Why Do We Need Fibers

Why do we need fibers

Fibers are something you will probably never use directly in application-level code. They are a flow-control primitive which you can use to build other abstractions, which you then use in higher-level code.

Probably the #1 use of fibers in Ruby is to implement Enumerators, which are a core Ruby class in Ruby 1.9. These are incredibly useful.

In Ruby 1.9, if you call almost any iterator method on the core classes, without passing a block, it will return an Enumerator.

irb(main):001:0> [1,2,3].reverse_each
=> #<Enumerator: [1, 2, 3]:reverse_each>
irb(main):002:0> "abc".chars
=> #<Enumerator: "abc":chars>
irb(main):003:0> 1.upto(10)
=> #<Enumerator: 1:upto(10)>

These Enumerators are Enumerable objects, and their each methods yield the elements which would have been yielded by the original iterator method, had it been called with a block. In the example I just gave, the Enumerator returned by reverse_each has a each method which yields 3,2,1. The Enumerator returned by chars yields "c","b","a" (and so on). BUT, unlike the original iterator method, the Enumerator can also return the elements one by one if you call next on it repeatedly:

irb(main):001:0> e = "abc".chars
=> #<Enumerator: "abc":chars>
irb(main):002:0> e.next
=> "a"
irb(main):003:0> e.next
=> "b"
irb(main):004:0> e.next
=> "c"

You may have heard of "internal iterators" and "external iterators" (a good description of both is given in the "Gang of Four" Design Patterns book). The above example shows that Enumerators can be used to turn an internal iterator into an external one.

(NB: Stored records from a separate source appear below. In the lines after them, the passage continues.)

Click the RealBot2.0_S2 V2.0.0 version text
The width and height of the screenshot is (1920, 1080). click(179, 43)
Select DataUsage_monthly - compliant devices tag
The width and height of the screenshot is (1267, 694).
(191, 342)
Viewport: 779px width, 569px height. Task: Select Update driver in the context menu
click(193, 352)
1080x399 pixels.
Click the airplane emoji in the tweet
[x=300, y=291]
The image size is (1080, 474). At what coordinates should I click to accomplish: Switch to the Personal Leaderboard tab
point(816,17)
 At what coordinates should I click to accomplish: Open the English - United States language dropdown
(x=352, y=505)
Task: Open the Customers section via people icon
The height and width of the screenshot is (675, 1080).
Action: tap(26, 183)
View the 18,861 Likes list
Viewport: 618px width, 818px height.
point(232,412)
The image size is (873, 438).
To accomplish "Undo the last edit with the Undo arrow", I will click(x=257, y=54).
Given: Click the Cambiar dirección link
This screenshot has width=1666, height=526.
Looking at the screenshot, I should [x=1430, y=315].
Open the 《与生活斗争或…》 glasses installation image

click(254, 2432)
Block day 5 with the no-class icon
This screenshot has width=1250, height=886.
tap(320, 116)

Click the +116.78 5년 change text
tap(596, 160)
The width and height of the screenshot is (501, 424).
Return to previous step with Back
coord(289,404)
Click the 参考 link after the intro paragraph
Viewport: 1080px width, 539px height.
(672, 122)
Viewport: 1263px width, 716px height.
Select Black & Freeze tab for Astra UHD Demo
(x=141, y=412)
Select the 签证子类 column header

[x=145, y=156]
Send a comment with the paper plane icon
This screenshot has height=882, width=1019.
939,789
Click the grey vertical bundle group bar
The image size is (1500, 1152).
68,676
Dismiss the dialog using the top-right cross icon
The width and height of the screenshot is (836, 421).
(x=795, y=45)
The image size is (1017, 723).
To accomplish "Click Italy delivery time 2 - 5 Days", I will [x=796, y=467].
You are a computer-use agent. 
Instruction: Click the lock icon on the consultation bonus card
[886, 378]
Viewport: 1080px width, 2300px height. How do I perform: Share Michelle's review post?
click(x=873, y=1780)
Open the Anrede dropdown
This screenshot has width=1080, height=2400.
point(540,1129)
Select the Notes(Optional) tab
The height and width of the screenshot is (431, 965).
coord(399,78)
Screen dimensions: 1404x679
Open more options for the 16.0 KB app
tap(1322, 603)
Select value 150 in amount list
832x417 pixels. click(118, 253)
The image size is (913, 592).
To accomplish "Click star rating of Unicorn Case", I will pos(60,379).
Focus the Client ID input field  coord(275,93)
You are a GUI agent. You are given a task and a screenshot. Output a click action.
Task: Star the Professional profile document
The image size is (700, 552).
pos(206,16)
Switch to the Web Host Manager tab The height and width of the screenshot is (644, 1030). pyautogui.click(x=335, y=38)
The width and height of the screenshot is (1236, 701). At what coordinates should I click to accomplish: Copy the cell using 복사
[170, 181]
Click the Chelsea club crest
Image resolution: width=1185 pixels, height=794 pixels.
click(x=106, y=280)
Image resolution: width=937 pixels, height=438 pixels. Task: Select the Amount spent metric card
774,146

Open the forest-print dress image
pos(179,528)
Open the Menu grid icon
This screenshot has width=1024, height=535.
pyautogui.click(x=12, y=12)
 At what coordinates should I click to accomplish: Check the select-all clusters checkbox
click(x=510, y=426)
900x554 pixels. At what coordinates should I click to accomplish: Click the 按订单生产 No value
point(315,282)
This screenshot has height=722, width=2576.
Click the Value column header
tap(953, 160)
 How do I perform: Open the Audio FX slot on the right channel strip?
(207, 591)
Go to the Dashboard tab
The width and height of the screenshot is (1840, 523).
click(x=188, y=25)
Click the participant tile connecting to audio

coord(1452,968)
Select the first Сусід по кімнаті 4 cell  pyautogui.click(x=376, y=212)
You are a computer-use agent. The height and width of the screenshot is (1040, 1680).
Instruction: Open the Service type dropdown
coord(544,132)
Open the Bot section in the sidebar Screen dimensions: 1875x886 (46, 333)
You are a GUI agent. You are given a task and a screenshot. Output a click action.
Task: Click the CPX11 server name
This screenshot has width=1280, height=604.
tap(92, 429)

This is one way to make your own enumerators:

class SomeClass
  def an_iterator
    # note the 'return enum_for...' pattern; it's very useful
    # enum_for is an Object method
    # so even for iterators which don't return an Enumerator when called
    #   with no block, you can easily get one by calling 'enum_for'
    return enum_for(:an_iterator) if not block_given?
    yield 1
    yield 2
    yield 3
  end
end

Let's try it:

e = SomeClass.new.an_iterator
e.next  # => 1
e.next  # => 2
e.next  # => 3

Wait a minute... does anything seem strange there? You wrote the yield statements in an_iterator as straight-line code, but the Enumerator can run them one at a time. In between calls to next, the execution of an_iterator is "frozen". Each time you call next, it continues running down to the following yield statement, and then "freezes" again.

Can you guess how this is implemented? The Enumerator wraps the call to an_iterator in a fiber, and passes a block which suspends the fiber. So every time an_iterator yields to the block, the fiber which it is running on is suspended, and execution continues on the main thread. Next time you call next, it passes control to the fiber, the block returns, and an_iterator continues where it left off.

It would be instructive to think of what would be required to do this without fibers. EVERY class which wanted to provide both internal and external iterators would have to contain explicit code to keep track of state between calls to next. Each call to next would have to check that state, and update it before returning a value. With fibers, we can automatically convert any internal iterator to an external one.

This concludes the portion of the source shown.